Example Data
ID | Name | Phone |
---|---|---|
1 | x | 212 |
2 | y | NaN |
3 | xy | NaN |
df is the name of the dataset The code below gave the names of the columns with no missing values.
no_nulls = set(df.columns[df.isnull().mean()==0])
isnull() will convert the dataset into something like this
ID | Name | Phone |
---|---|---|
False | False | False |
False | False | True |
False | False | True |
Can some one explain how mean will work on non-integers?
I used this and it worked but i am curious about mean
no_nulls = set(df.columns[df.notnull().all()])

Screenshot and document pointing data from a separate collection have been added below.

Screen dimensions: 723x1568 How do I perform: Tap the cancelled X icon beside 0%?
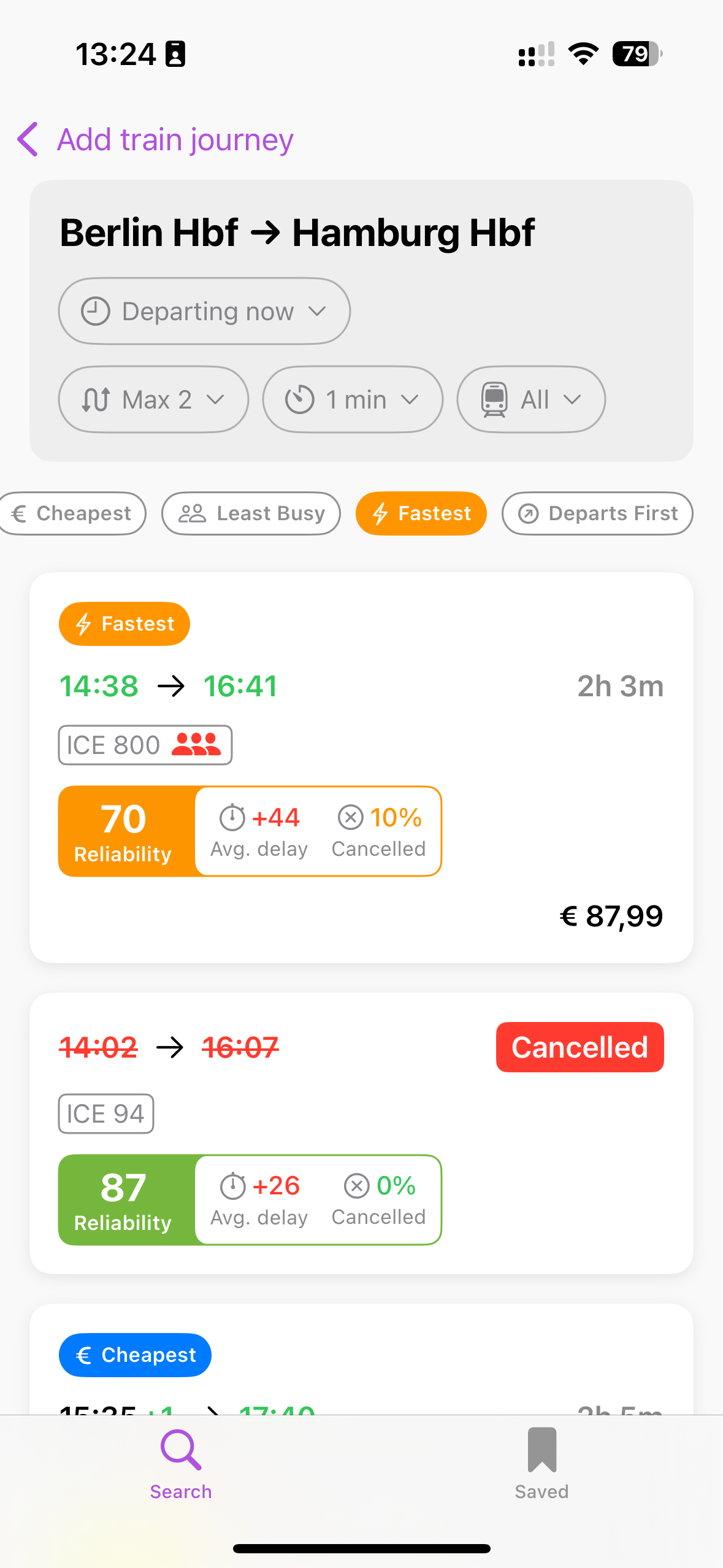point(357,1186)
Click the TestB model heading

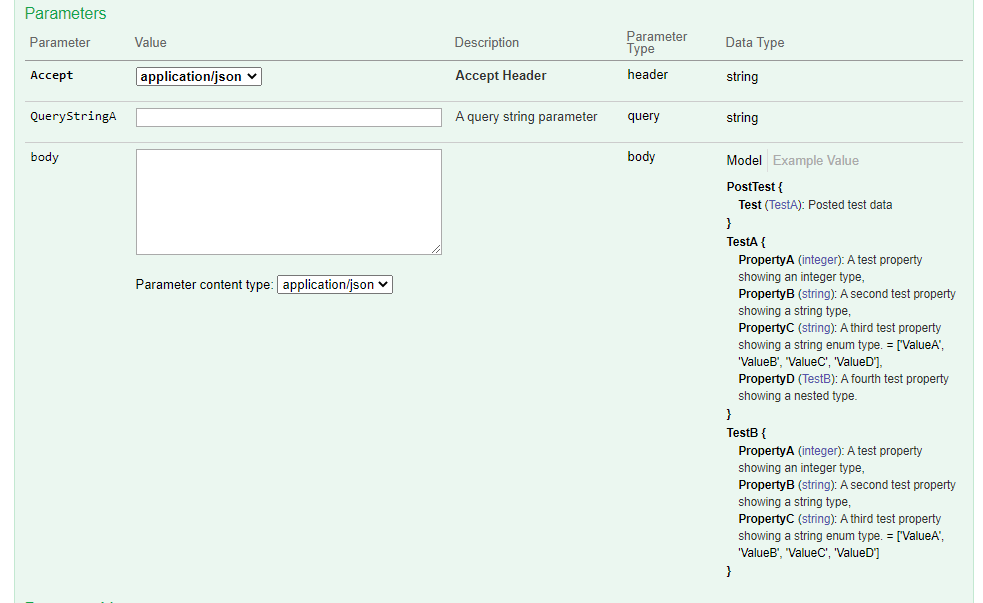click(742, 433)
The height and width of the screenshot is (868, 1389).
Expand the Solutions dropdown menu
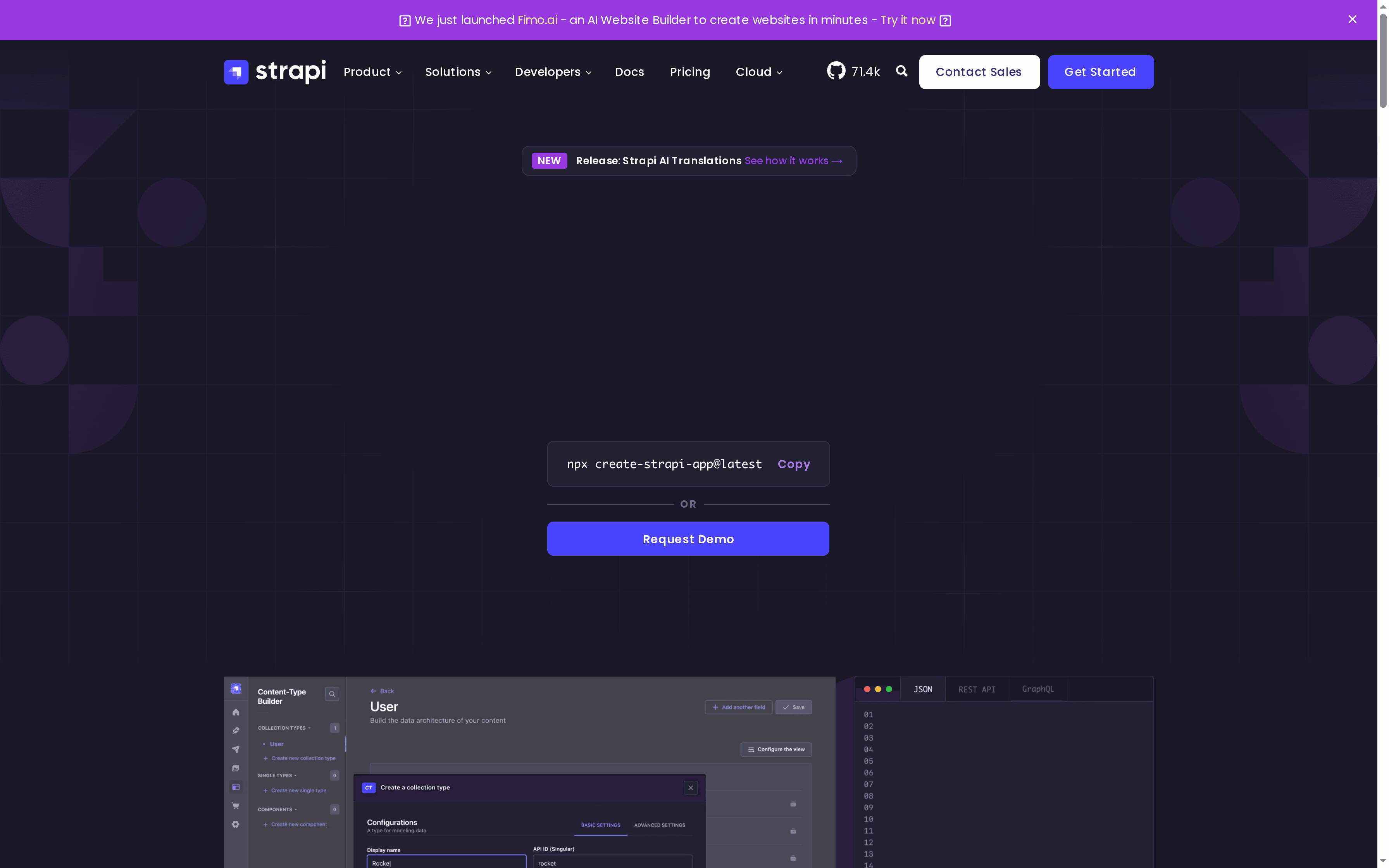(x=457, y=72)
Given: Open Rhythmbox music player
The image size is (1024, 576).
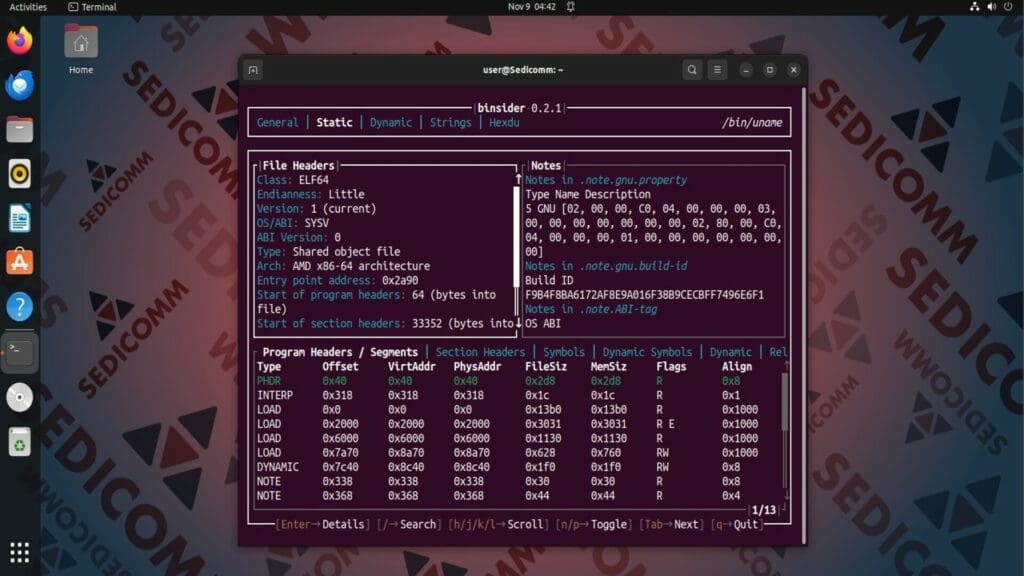Looking at the screenshot, I should tap(20, 170).
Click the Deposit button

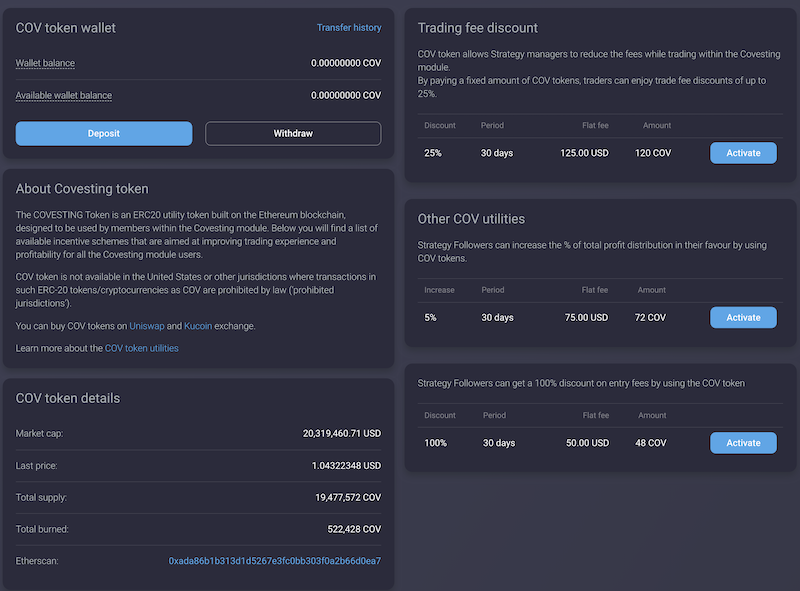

CodePudding user response:
Your case, .mean()
is processing a dataframe of boolean values with True
and False
values only. In this case, .mean()
treat False
as 0
and True
as 1
. Hence, if you look at the result of df.isnull().mean()
, you will see:
df.isnull().mean()
ID 0.000000
Name 0.000000
Phone 0.666667
dtype: float64
Here, as columns ID
and Name
have all False
values, .mean()
will treat all as zeros and get a mean of zero. For column Phone
, you have one False
and 2 True
, hence, the mean is equivalent to taking mean of 0, 1, 1, i.e. 0.666667
.
As a result, when you check for df.isnull().mean()==0
, only the first 2 columns will be True
and hence, you get {'ID', 'Name'}
for the result of no_nulls
.
Referring to the official document of DataFrame.mean, you will get some hint from the parameter numeric_only=
and notice its default behavior with default setting:
Parameters
numeric_only bool, default None
Include only float, int, boolean columns. If None, will attempt to use everything, then use only numeric data.